# [The problem]
The lines to print run from the top of the material below to the line with "The height and", inclusive; please copy them exactly, without pictures.

# [Exercise input]
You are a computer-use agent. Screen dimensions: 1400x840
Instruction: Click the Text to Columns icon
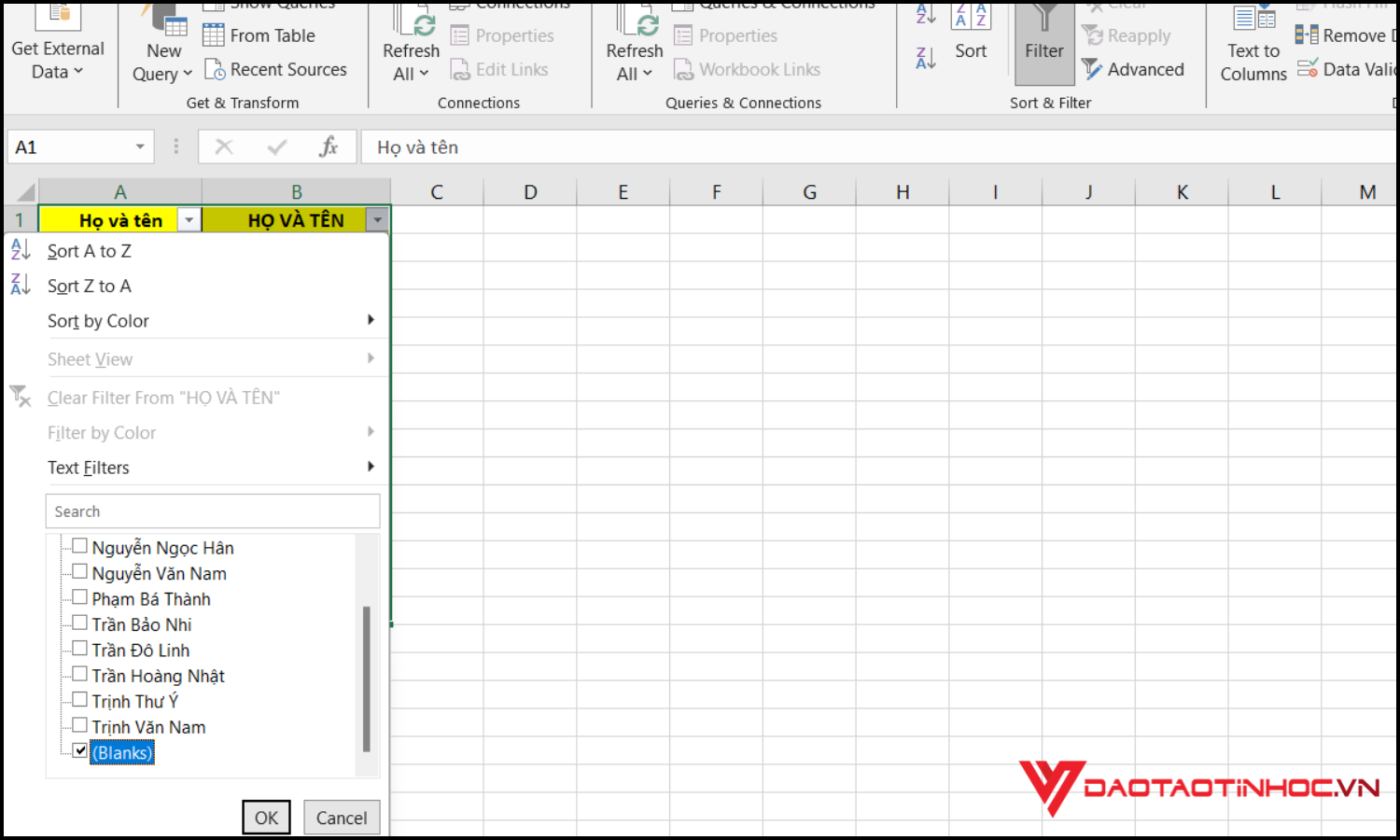coord(1253,21)
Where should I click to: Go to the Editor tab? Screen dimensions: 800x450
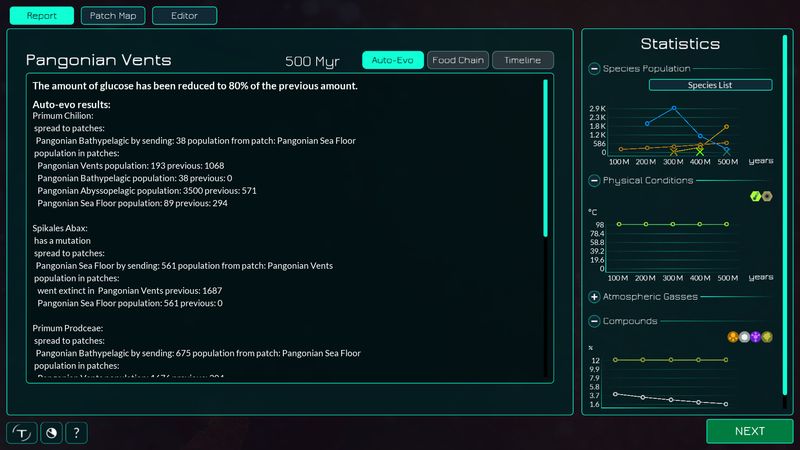(x=184, y=16)
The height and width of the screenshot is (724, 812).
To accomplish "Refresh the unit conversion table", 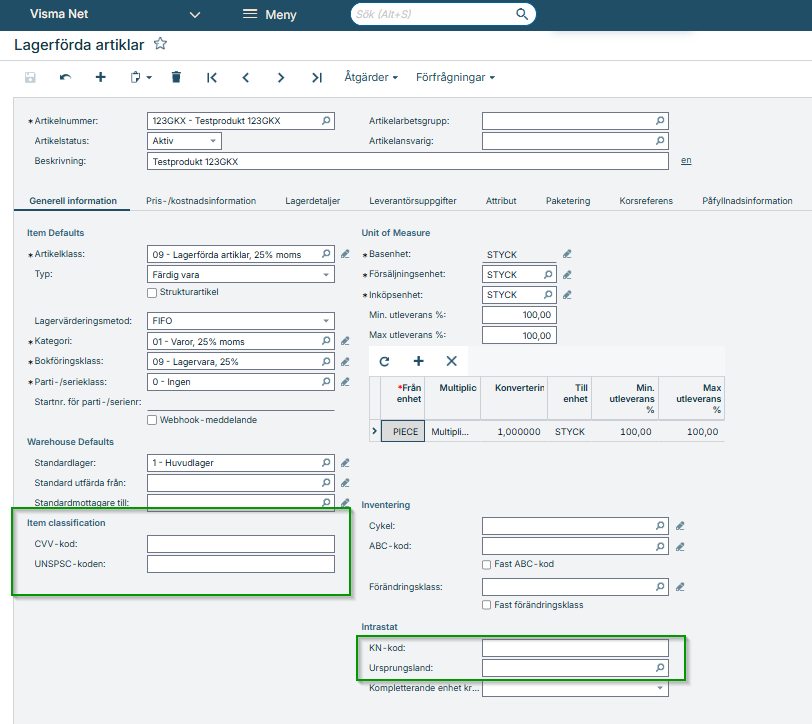I will tap(384, 361).
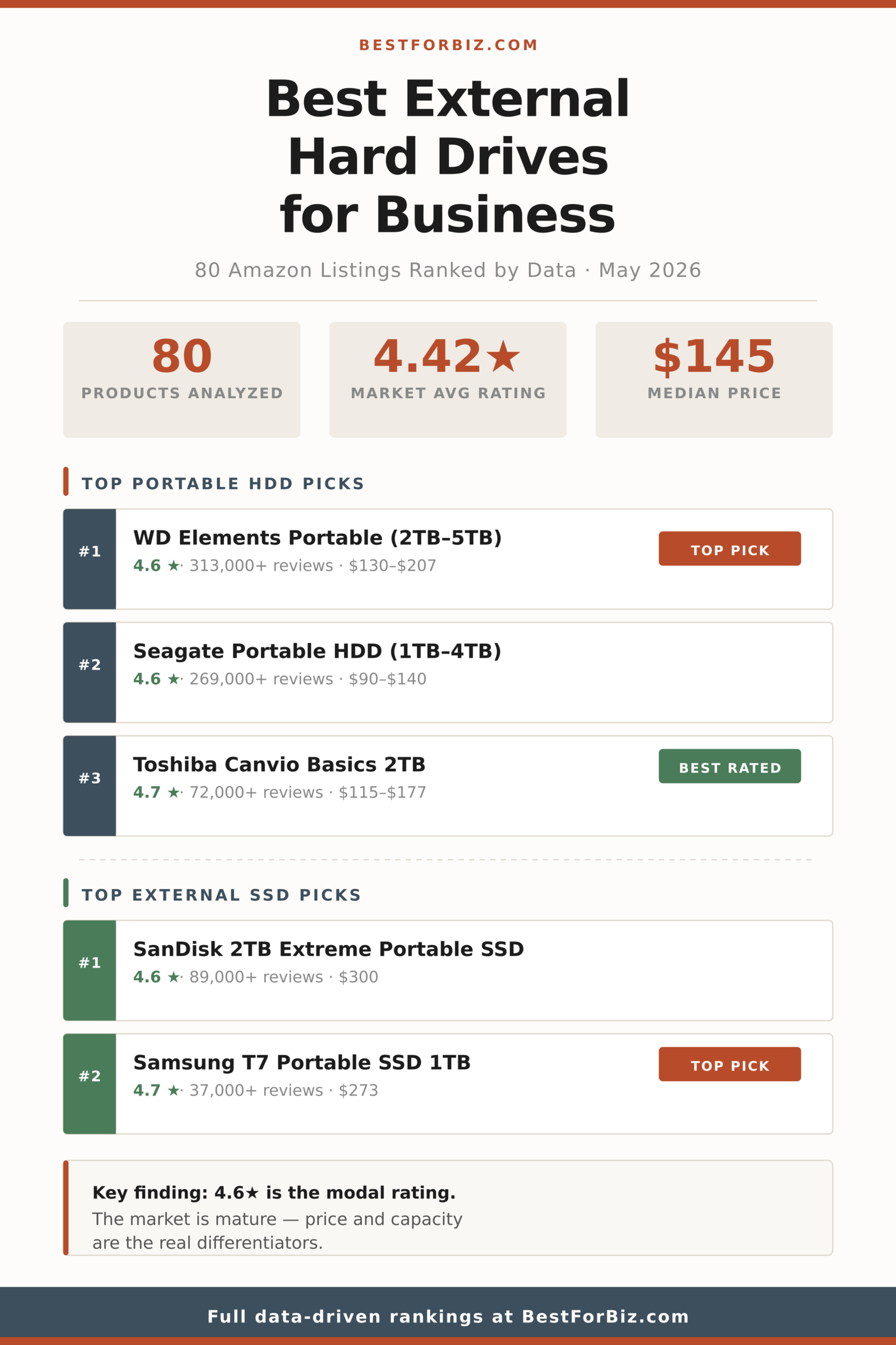Click the green #2 rank tile for Samsung

click(x=90, y=1084)
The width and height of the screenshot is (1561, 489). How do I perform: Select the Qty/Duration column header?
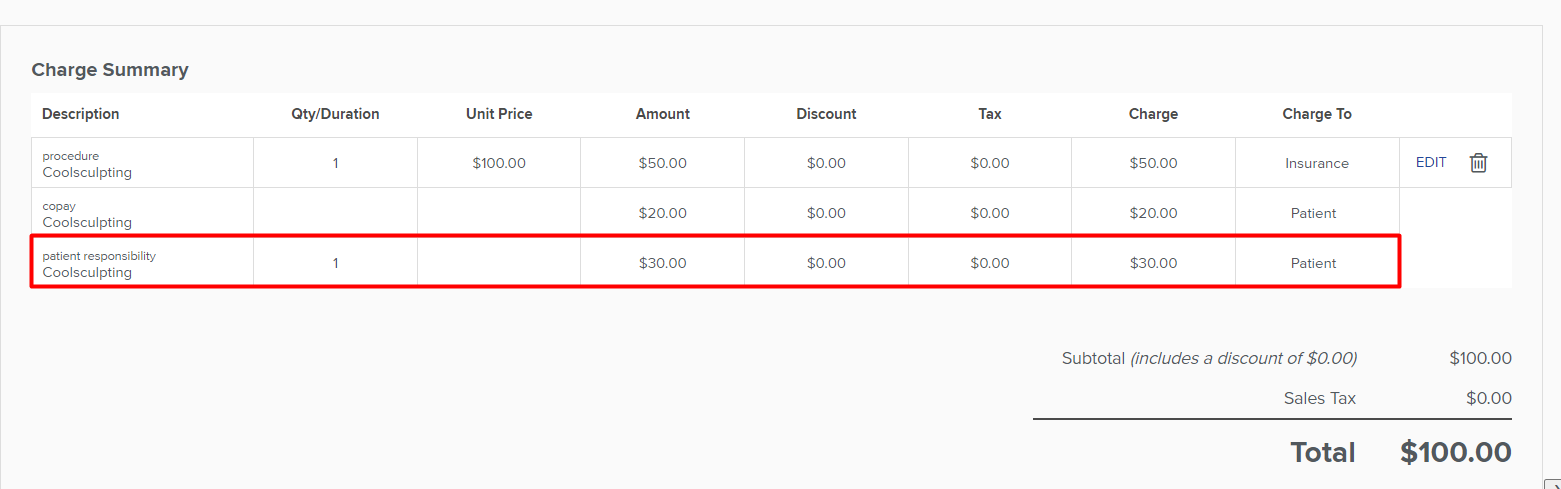pyautogui.click(x=335, y=114)
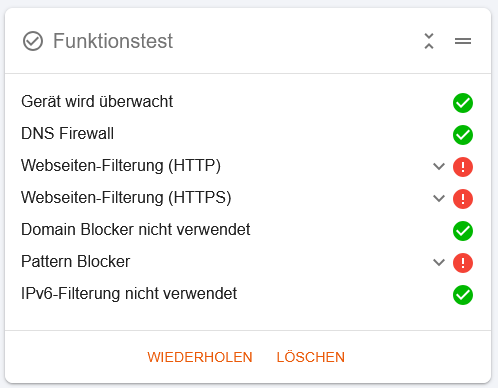Select the Funktionstest title text

point(113,41)
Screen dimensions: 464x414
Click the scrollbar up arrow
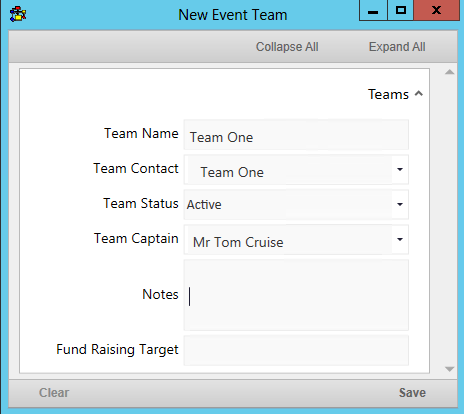(x=449, y=72)
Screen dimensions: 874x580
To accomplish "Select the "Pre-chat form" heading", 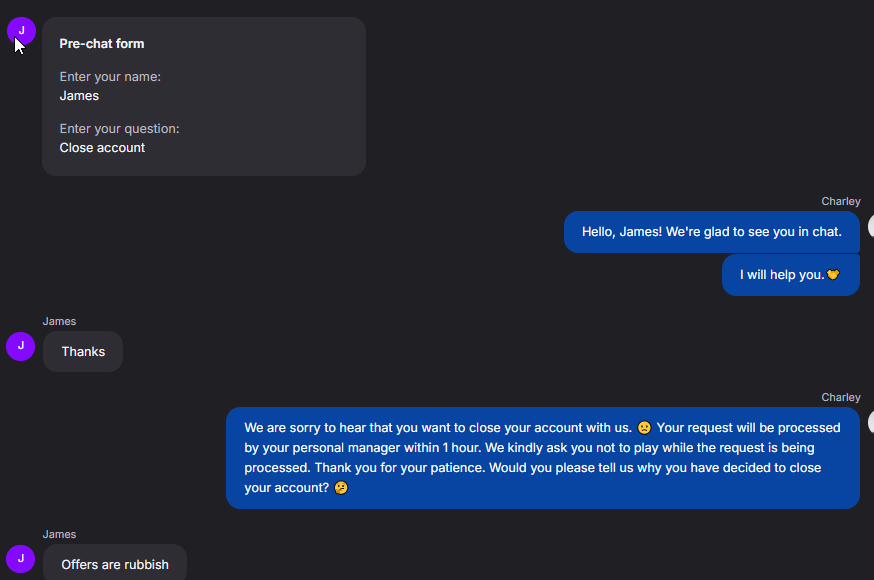I will pyautogui.click(x=102, y=44).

# [Your solution]
You are a computer-use agent. Screen dimensions: 1400x840
Instruction: Click the Text to Columns icon
coord(1253,21)
Where should I click to: Go to the Editor tab? Screen dimensions: 800x450
(x=184, y=16)
The height and width of the screenshot is (724, 812).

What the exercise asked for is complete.